Alliance Vita fait appel à une mobilisation dans plusieurs villes en France, le 15 novembre. Connus pour des actions contre l’IVG et le mariage pour tous, les sympathisant.e.s de ce réseau vont se rassembler demain place Stanislas contre la reconnaissance de filiation des personnes de même sexe, le remboursement de la PMA et l’insémination artificielle.

Vous vous souvenez de la campagne #WomenAgainstFeminism, quand des milliers de femmes postaient leur portrait accompagnées d’un message qui commençait par "I don’t need feminism because" [1] ? Ces messages affirmaient avec assurance l’égalité, que les femmes n’étaient pas des victimes, qu’elle avaient les mêmes droits et opportunités que les hommes. Comme si le féminisme était un vieux levier démodé et qu’il fallait passer à autre chose.

Nos droits acquis peuvent se perdre un jour ou l’autre. Le droit à l’avortement, par exemple, est souvent remis en question ou se complexifie pour culpabiliser les femmes. En 2012, les féministes américaines nous ont laissé quelques souvenirs de la campagne Snatchell project avec des utérus tricotés pour protester contre l’obligation de l’échographie des femmes souhaitant avorter. Cette loi a finalement été abrogée trois ans plus tard. Les victoires nous réjouissent, les rassemblements des anti-IVG pas trop.

Le tiers monde, les femmes sont stérilisées de force, dans les métropoles on leur promet de les aider matériellement pour les inciter à faire des enfants et on qualifie l’avortement de meurtre de masse.
— Extrait du tract Chaque coeur, une bombe à retardement, Rote Zora, 1981.
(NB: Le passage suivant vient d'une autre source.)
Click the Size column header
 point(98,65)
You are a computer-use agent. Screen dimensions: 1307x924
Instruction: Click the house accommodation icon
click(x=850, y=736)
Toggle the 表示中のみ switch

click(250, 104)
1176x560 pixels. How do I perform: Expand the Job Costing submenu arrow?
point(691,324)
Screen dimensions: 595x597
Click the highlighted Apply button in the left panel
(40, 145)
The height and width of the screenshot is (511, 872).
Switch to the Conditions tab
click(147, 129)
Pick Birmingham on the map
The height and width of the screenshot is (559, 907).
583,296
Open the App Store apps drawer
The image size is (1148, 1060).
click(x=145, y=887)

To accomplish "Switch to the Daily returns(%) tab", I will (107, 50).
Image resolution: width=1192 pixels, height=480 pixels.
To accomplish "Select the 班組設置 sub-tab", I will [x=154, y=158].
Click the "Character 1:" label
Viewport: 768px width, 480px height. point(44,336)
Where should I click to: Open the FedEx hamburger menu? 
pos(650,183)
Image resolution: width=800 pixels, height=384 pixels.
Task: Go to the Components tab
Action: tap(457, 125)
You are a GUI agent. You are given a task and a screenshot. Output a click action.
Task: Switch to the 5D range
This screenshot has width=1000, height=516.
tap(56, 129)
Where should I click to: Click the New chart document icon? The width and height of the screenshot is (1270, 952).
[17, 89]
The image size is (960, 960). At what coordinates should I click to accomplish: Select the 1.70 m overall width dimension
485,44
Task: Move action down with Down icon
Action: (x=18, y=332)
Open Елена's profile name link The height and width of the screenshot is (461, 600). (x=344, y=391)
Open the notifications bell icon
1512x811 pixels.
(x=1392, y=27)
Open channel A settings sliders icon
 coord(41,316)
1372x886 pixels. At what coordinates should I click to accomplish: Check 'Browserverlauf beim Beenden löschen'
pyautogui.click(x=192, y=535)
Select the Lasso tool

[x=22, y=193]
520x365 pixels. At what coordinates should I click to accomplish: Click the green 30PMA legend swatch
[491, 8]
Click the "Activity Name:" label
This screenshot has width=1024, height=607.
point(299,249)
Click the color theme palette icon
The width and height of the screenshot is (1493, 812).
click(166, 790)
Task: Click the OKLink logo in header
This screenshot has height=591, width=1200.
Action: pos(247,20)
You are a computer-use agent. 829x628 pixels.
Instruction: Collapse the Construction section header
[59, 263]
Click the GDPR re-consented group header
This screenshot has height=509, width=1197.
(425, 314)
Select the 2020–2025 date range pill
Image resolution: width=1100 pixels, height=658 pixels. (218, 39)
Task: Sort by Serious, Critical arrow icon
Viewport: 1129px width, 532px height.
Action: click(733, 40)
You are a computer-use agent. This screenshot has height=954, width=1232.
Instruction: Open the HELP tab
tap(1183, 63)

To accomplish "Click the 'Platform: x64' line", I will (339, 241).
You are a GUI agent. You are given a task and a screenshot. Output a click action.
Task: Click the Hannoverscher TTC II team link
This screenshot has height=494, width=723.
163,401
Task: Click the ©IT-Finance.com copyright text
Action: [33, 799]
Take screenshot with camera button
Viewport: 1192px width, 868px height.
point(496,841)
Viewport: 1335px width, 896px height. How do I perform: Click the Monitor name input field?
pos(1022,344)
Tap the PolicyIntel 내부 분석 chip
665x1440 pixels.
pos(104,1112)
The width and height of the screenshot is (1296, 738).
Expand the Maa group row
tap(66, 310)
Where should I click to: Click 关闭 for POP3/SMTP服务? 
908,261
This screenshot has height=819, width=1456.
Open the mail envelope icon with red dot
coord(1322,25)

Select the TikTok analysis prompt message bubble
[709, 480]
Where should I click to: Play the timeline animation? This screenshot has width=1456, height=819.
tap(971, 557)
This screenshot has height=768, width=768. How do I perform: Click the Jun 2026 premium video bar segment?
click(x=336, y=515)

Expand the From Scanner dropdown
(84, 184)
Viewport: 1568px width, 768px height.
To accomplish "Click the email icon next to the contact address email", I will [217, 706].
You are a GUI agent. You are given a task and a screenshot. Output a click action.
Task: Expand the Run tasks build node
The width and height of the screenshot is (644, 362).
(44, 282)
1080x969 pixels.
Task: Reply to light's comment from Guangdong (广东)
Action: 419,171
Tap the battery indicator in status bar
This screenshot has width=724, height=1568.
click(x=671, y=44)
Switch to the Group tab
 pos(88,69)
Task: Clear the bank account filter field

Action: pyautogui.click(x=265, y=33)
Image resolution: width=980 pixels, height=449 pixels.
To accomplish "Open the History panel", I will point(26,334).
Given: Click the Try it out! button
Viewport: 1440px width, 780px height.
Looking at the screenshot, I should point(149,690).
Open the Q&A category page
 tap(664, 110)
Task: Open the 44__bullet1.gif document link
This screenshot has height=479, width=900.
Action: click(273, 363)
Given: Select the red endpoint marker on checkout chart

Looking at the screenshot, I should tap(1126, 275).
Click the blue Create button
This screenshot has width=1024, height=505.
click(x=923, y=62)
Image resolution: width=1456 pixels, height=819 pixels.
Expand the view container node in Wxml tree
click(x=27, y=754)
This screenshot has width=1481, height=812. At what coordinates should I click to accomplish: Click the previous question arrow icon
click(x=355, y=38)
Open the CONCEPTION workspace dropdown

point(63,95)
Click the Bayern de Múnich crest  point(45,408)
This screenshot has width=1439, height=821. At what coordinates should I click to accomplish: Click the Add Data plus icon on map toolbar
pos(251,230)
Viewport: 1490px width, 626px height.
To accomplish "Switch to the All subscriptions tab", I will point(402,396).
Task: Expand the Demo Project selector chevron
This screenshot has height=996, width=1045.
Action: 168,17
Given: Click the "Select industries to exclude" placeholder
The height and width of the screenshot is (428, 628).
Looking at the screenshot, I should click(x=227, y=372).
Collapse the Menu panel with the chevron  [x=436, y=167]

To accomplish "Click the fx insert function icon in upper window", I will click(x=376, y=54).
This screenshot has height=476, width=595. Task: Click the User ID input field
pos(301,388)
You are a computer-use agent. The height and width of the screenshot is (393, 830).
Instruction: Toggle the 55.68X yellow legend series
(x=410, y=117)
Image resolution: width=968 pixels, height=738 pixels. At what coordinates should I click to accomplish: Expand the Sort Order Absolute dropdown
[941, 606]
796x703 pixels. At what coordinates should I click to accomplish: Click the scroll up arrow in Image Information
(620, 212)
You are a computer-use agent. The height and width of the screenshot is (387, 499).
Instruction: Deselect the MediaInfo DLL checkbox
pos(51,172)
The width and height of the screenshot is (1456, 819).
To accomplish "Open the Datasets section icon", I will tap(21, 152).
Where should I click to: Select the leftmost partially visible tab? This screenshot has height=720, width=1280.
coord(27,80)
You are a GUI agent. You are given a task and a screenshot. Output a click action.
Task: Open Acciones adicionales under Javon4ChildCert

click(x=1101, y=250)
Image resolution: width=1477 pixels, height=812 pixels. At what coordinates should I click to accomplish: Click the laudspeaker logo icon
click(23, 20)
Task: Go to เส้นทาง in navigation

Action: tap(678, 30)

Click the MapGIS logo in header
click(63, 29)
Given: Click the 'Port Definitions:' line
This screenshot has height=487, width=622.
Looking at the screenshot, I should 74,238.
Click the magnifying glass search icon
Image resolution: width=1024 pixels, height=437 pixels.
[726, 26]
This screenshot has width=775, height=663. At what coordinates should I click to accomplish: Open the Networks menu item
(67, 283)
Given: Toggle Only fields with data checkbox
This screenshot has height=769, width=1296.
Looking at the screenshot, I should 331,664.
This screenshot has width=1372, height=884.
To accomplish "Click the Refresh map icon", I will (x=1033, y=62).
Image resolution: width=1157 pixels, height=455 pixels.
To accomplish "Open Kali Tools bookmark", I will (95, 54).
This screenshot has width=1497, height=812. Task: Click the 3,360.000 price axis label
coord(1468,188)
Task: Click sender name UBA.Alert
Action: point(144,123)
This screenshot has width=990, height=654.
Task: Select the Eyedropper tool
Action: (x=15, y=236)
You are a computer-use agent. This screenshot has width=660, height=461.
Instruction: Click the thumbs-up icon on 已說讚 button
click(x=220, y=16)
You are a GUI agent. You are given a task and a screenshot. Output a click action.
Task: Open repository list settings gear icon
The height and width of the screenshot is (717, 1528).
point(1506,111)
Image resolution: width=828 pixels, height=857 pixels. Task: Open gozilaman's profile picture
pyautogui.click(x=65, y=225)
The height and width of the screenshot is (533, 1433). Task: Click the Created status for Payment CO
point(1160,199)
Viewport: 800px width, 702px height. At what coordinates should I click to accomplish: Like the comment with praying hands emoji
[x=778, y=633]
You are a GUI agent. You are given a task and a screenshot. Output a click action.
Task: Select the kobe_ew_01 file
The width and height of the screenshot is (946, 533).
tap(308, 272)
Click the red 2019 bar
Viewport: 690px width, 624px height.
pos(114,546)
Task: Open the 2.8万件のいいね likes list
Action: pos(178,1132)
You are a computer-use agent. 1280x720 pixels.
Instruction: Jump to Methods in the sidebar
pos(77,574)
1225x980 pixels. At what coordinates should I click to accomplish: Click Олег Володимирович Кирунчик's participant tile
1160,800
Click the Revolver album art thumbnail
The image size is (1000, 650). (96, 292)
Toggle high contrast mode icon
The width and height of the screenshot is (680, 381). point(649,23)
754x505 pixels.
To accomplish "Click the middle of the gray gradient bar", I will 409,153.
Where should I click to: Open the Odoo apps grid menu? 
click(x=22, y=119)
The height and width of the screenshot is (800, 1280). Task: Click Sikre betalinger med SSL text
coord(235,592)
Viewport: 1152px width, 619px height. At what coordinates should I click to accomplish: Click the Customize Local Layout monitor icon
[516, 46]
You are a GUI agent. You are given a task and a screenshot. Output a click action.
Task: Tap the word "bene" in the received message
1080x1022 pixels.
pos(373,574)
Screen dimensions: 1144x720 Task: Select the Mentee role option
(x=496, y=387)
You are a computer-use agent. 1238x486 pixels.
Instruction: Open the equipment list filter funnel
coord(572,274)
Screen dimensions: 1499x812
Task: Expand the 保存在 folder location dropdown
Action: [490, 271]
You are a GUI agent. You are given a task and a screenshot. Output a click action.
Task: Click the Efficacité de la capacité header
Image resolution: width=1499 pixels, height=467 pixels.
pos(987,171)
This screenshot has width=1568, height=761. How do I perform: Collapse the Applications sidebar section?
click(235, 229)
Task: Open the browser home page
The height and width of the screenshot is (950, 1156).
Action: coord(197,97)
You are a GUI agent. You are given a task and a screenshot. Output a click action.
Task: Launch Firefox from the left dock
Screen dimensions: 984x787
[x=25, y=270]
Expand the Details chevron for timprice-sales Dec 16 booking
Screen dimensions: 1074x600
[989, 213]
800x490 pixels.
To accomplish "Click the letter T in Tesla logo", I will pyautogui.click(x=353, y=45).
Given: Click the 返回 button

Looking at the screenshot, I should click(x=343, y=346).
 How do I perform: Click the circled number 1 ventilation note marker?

Au Brésil, comme dans les années 80, les femmes vont traverser la "banalisation des stérilisations", qui vise en premier lieu les femmes précaires. Ça ne veut pas dire que les questions de droit à l’avortement ne les touchent pas. Le programme du nouveau président ne prévoit aucun "assouplissement" à ce sujet et est très hostile aux droits LGBT. Les "valeurs" des extrémistes catholiques défendant la dignité de la vie humaine et les directives désirées par les mouvements pro-life, qu’ils soient de France ou du Brésil, cachent des rapports de domination qui oppressent et impactent nos vies.

Il y a 40 ans, le groupe guérilla féministe Rote Zora a commis des attentats en Europe contre les laboratoires de contraceptifs destinés à des femmes dans les pays extra-occidentaux. Leurs actions et communiqués reflètent la lutte contre le patriarcat et le capitalisme. Certaines de leurs positions sont très discutables, néanmoins elles ont réussi à trouver leurs outils. C’est maintenant à nous d’élaborer les nôtres.

Le mouvement féministe a déjà depuis trop longtemps écrit des analyses sur le fait que les femmes ont été éduquées pour supporter la violence et à ne pas se défendre en s’y opposant. On dresse les femmes à s’installer dans leur impuissance et à réparer par leur émotivité les destructions psychiques causées par ce système.
— Extrait du tract Chaque coeur, une bombe à retardement, Rote Zora, 1981.